Responding to a corn crop estimate of 10.8 billion bushels from the U.S. Department of Agriculture, the Renewable Fuels Association released the following statement:
“This report shows what many already knew – this drought has taken a significant toll on American farmers. The persistently hot and dry weather have stressed crops as well as livestock and as a result there is expectedly to be less of each available.
“What this report does not do is provide justification for waiving the Renewable Fuel Standard for the rest of 2012. Given the abundance of RFS credits, ample ethanol stocks, and various other flexibilities, obligated parties under the RFS will have every opportunity to demonstrate compliance this year.
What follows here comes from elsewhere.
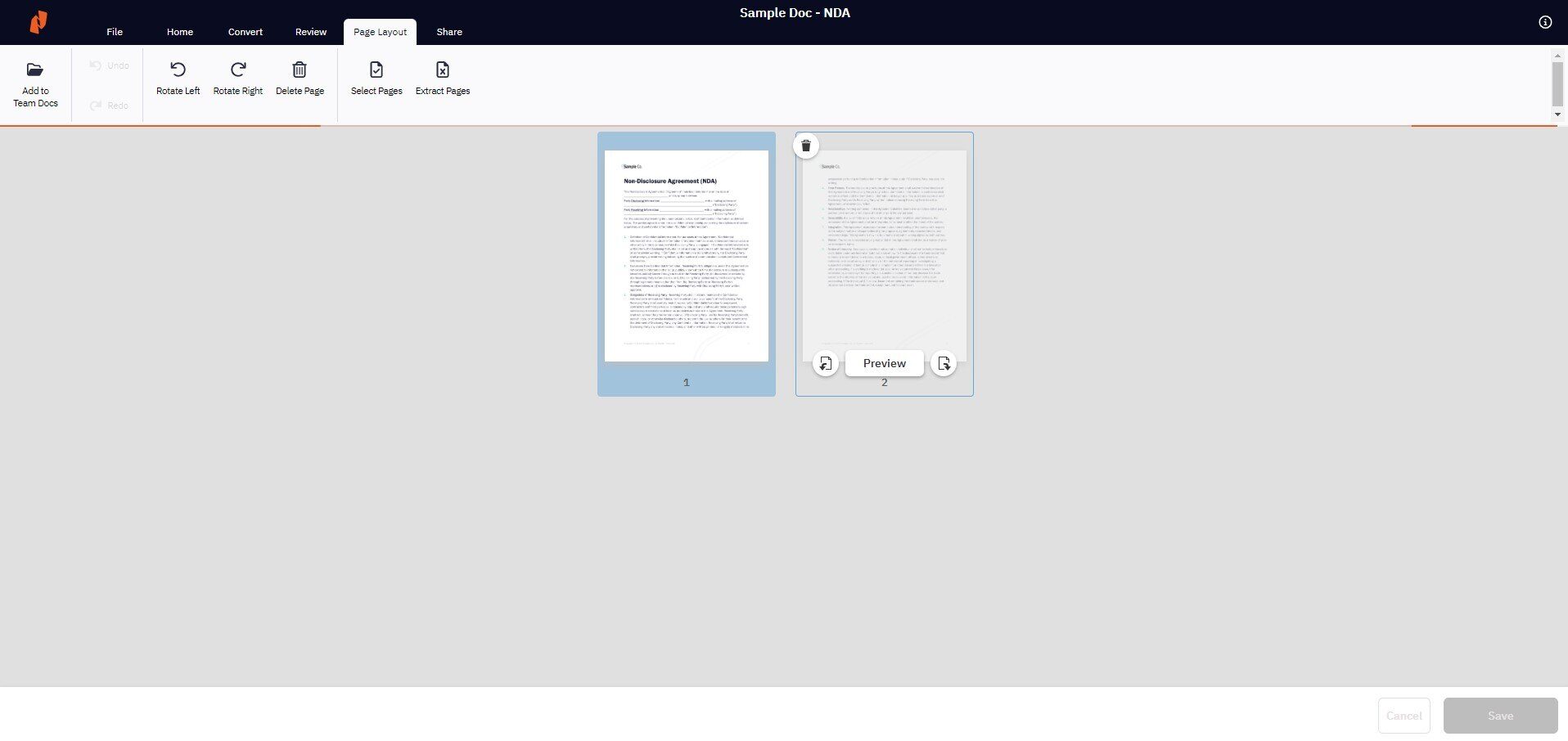This screenshot has width=1568, height=741.
Task: Preview page 2 of the document
Action: (x=884, y=363)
“Moving forward, the market remains the best option for rationing corn demand. The market has already begun taking advantage of the RFS’ flexibility and will continue to do so into 2013. As the crop is not yet in the bin, we do not know the final harvest. Nor do we yet know how farmers around the world will respond or how American farmers will react next spring. Should unfavorable weather continue to plague American farmers and strain world supplies of grain, responsible discussions about appropriate targets for the RFS for the remainder of next year may be warranted. Until then, calls to indiscriminately waive the RFS for 2012 or 2013 remain premature.”
RFA Chairman and CEO of KAAPA Ethanol Chuck Woodside outlined the reasons why a waiver of the RFS isn't required. Of note, Woodside pointed out that the 2.6 billion RFS credits refiners could use to meet their obligations represents 950 million bushels of corn. This flexibility is already being put to use by the market as U.S. ethanol production has fallen 15% since the beginning of the year. These facts, together with additional market realities, make any waiver of the RFS in 2012 unnecessary.